I can report that the Polvo crossing has disappeared. You used to be able to walk or drive across the river there, down below Redford. Now they've closed the dirt road to the river and brought the fences from the flanking properties to meet each other. A newcomer would never guess that the river is back behind those two little houses. That crossing was in use for something like a couple of thousand years; it was the site of the ancient native village of Tapacolmes. Now it's gone. Here's what it looked like in 2002:

March 30, 2015

There was a guy on a riding mower in the drive-through line at Starbucks this morning.

March 27, 2015

Earlier I was musing about the need for 33-inch tires for Jeeping off-road. Then I checked the specs on my Jeep. It already has 32-inch tires. Surprise!

I think one consideration in going to 33 or larger is the footprint—the width of the tire. Mine are 10 inches, which is pretty big. Then there's the matter of sidewall strength. That's a big deal, because sidewall cuts are a common problem, often caused by idiots driving fast through sharp rocks. My tires are tough, but they're not monster tough. Another big issue is tread pattern—mine are not aggressive in that department, which keeps them from being noisy. A six-hour drive to West Texas on knobby tires? Spare me.

There's this off-road experience known as the Rubicon Trail. It's in California. You can look it up. Fans of the trail promote it as the most difficult off-road trail on the planet. Those particular fans have never tried to Jeep up the face of the Grand Teton.

Anyway, so. The people who organize the Big Classic Important Rubicon Trail Run require tires no smaller than 33 inches and no larger than 35 inches. I don't know whether they would look the other way for my 32-inch guys. Probably not. It's a status thing. The reason they won't let you get larger than 35 is that big balloon tires are for mud, not rocks, and they bounce, especially if you're stupid enough to run them at full pressure and/or stupid enough to go too fast. When you're rock climbing, one bounce and you're upside down.

March 27, 2015

Sipping a cold beer on the front porch of the Terlingua Trading Company, Jeanne formed this opinion: "These people aren't quite right." She noted the continuing presence of mercury contamination from the old Cinnabar mines.

March 27, 2015

I found the back roads of Big Bend National Park to be more tame than I expected. At worst a 5, sometimes a 2. (The picture is a 10.) That should be treated as no more than a data point, because the condition of back roads can vary substantially from trip to trip. In our case the roads had been flooded and rutted by spring rains but weren't terrible. I didn't see any evidence of recent repairs or maintenance, but the Park Service might have smoothed things out here and there.

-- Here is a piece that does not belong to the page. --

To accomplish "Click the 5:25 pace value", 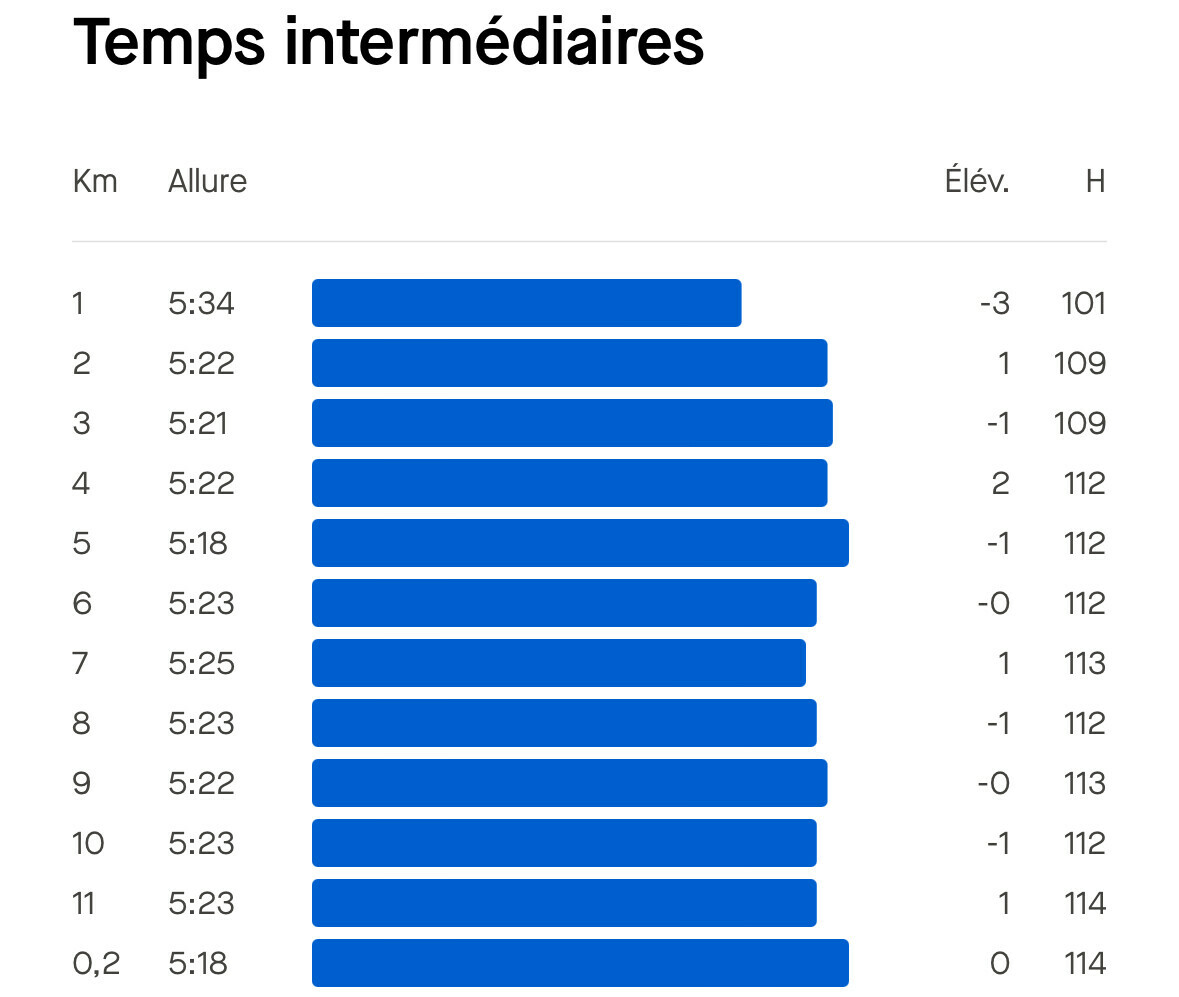I will coord(201,663).
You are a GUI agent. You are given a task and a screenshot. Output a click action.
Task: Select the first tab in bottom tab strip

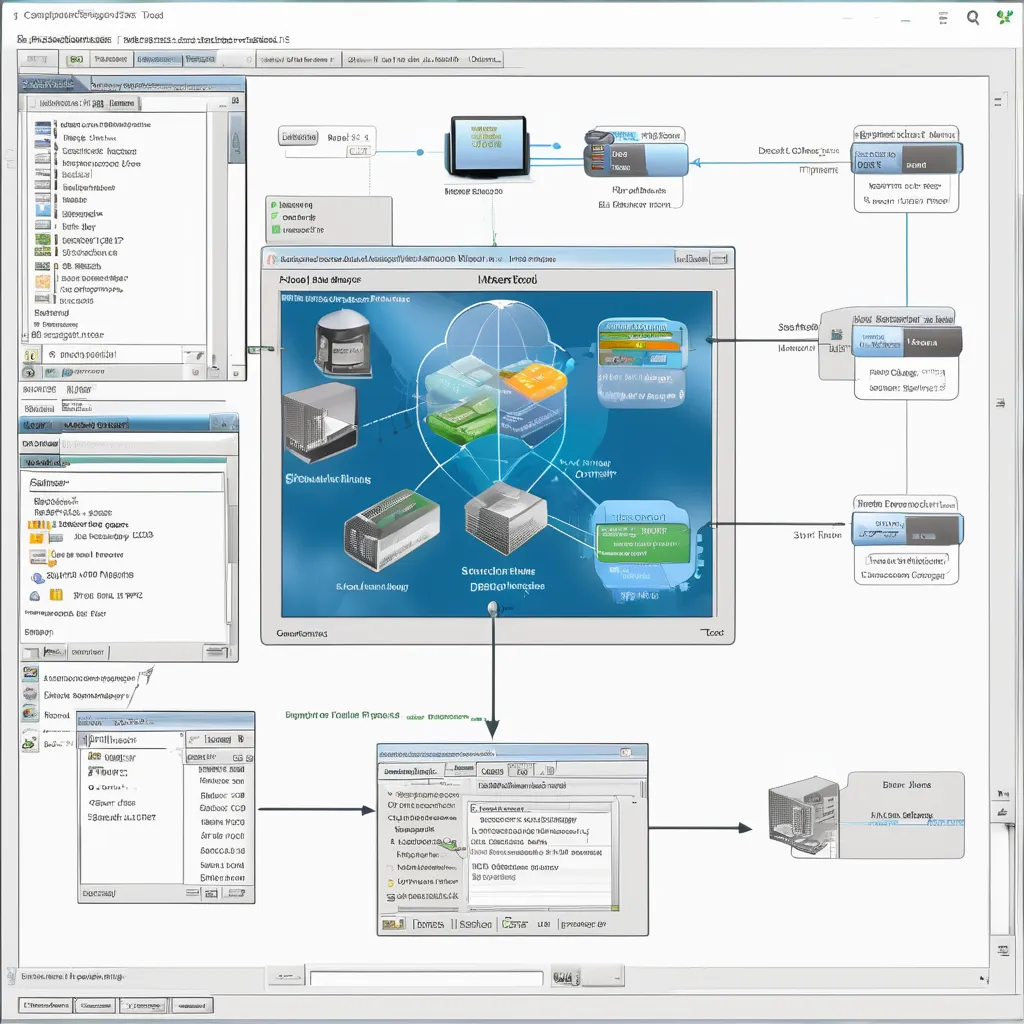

Substantial stretches of the roads meant for four-wheel-drive high-clearance vehicles were suitable for my former Buick Enclave, assuming that I was willing to put some wear and tear on the suspension. My new Jeep, with its rigid frame, insane suspension, and beast drive train, handled everything with grace. Never a doubt.

The Jeep has a ten-inch ground clearance, which was plenty. Scraped rocks were evidence that others have driven the road—or attempted to—with significantly less. I was driving on factory tires: Bridgestone Duelers, which are rated for off-road use but are also suitable for city driving. Although lots of off-roaders prefer oversized knobby tires, there wasn't any need for them on the drives that we took. I recognize that there are many off-road adventures that would kick the crap out of my tires, but I do wonder how much of a 33-inch tire selection is function and how much is style.

The trick to handling difficult roads is simple: drive slowly.

March 27, 2015

The Santana Mesa Overlook on the Camino del Rio between Terlingua and Presidio. The sun was cresting a ridge behind us, and we watched as the sunlight crept closer, down the Rio Grande. Quite a morning drive.